Please copy out every line in the entries that includes the word "Urmareste".

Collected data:
'''

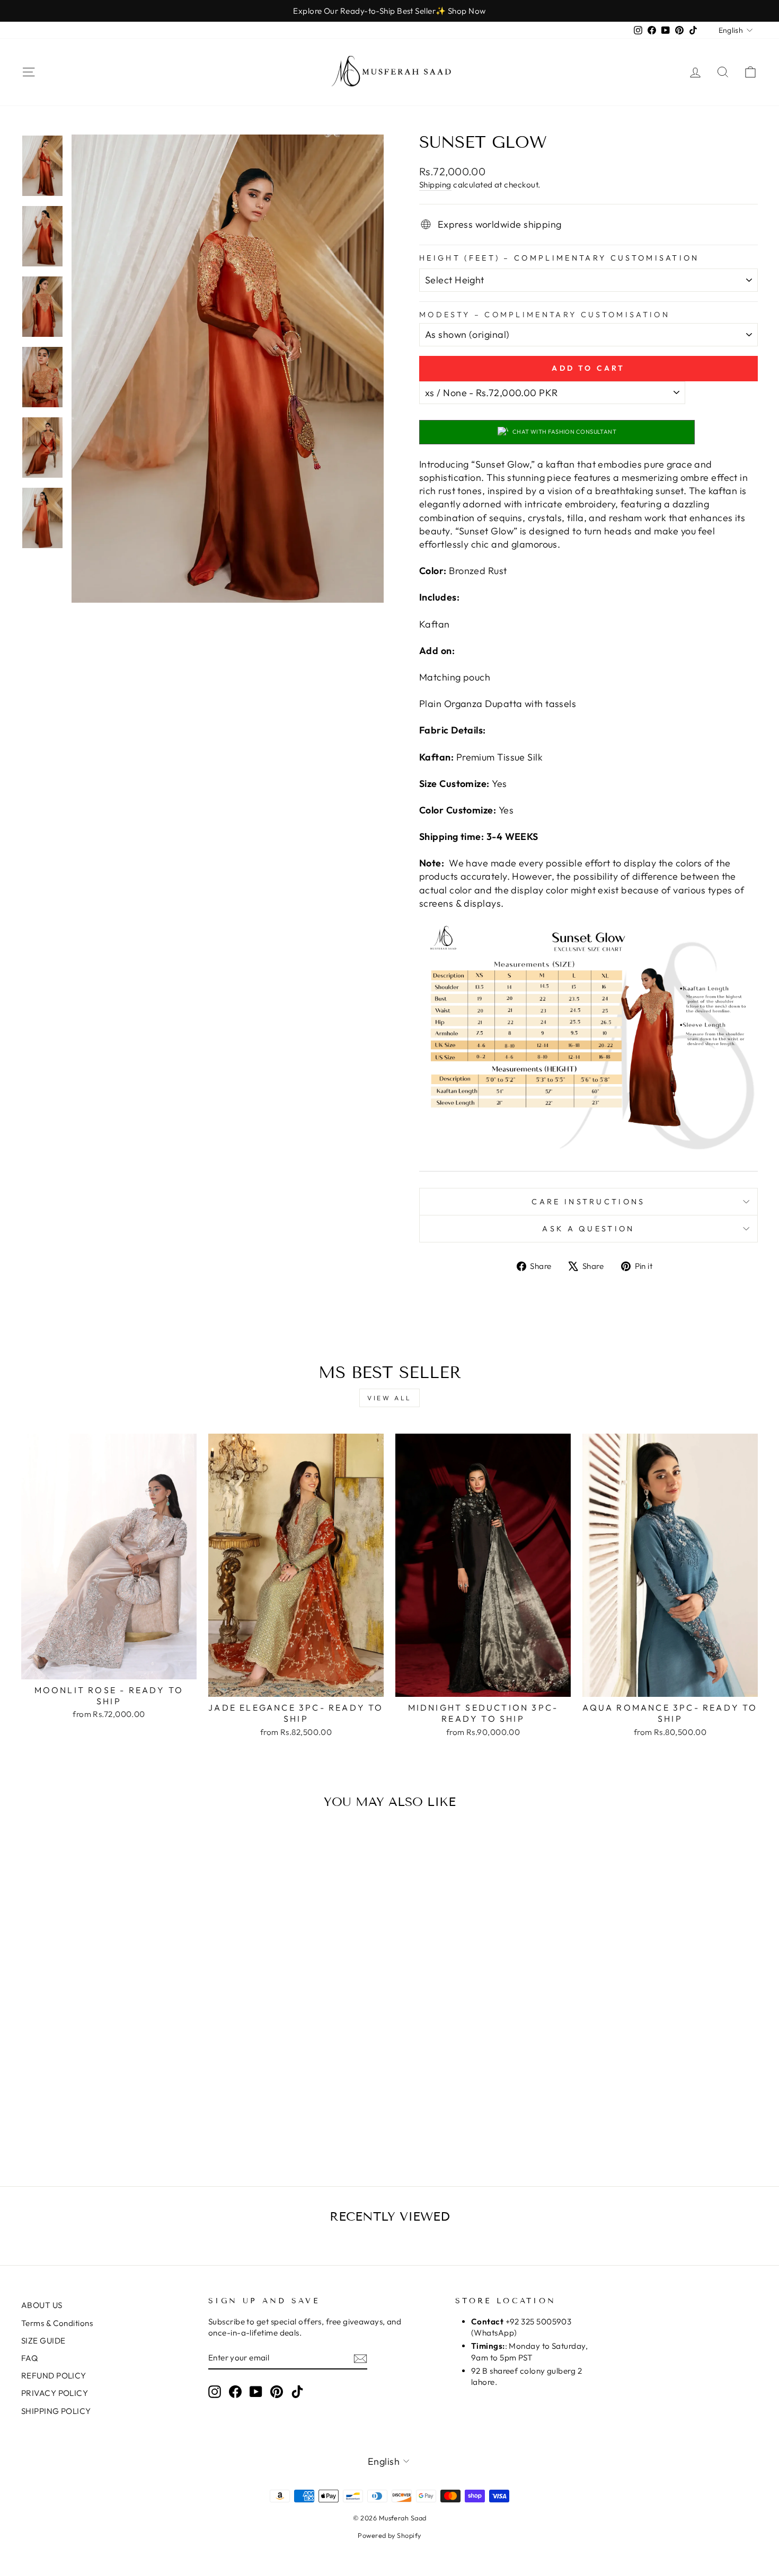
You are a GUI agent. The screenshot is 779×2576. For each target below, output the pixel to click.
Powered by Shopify (389, 2535)
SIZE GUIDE (43, 2341)
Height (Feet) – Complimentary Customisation (559, 258)
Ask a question (588, 1228)
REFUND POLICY (53, 2376)
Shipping (435, 185)
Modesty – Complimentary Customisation (544, 314)
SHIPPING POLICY (56, 2411)
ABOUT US (42, 2305)
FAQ (29, 2358)
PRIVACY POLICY (54, 2393)
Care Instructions (588, 1201)
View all (389, 1398)
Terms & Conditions (57, 2323)
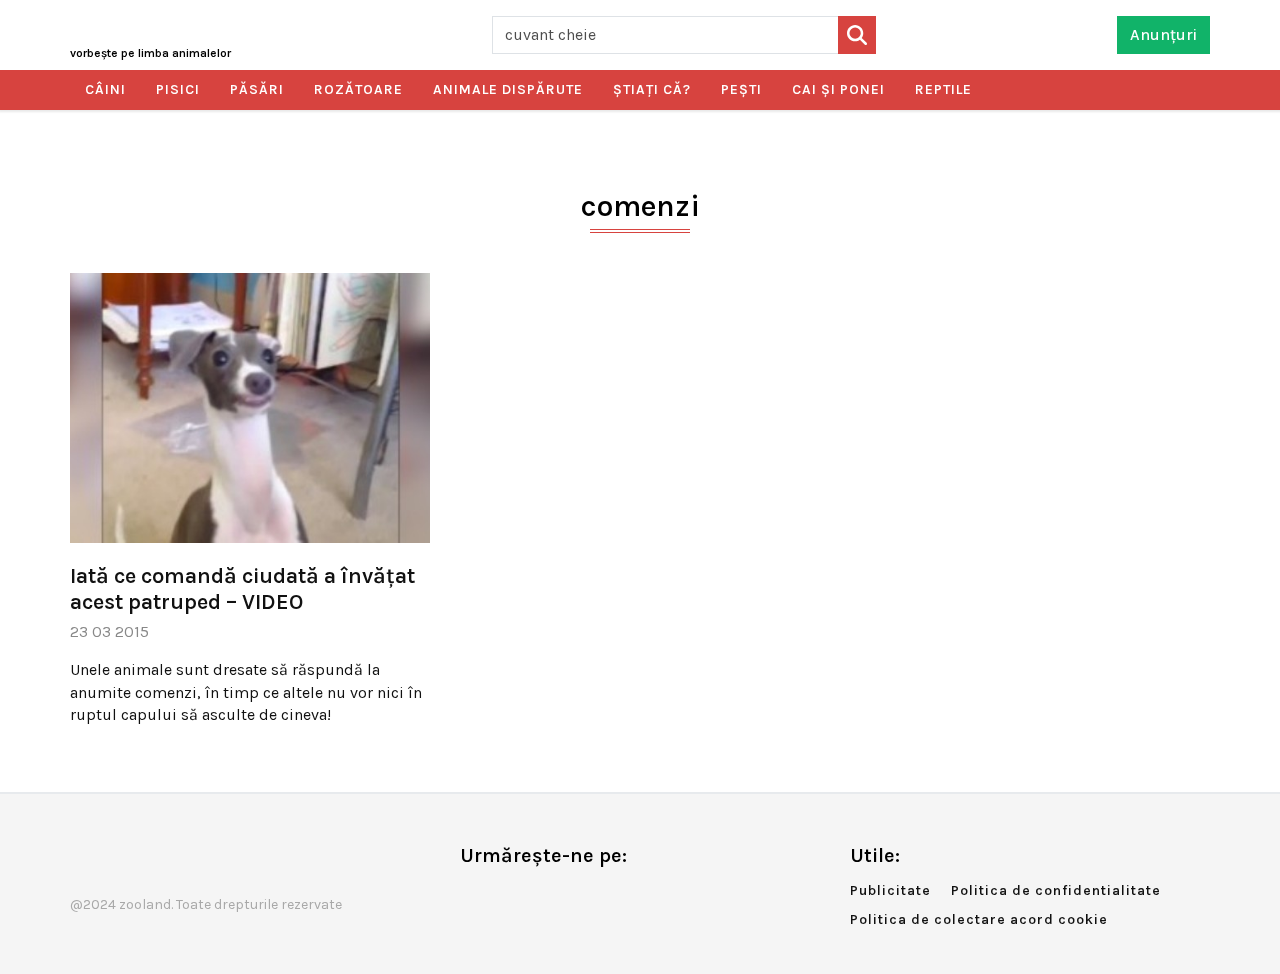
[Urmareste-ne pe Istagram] (541, 897)
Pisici (178, 89)
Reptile (943, 89)
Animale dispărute (508, 89)
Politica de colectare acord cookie (979, 919)
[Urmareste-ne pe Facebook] (475, 897)
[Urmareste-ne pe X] (508, 897)
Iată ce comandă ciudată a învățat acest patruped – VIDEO (242, 589)
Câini (105, 89)
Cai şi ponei (838, 89)
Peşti (741, 89)
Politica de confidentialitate (1056, 890)
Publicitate (890, 890)
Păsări (257, 89)
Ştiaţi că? (652, 89)
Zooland (150, 53)
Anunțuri (1163, 34)
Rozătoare (358, 89)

'''

### Task answer
[Urmareste-ne pe Istagram] (541, 897)
[Urmareste-ne pe Facebook] (475, 897)
[Urmareste-ne pe X] (508, 897)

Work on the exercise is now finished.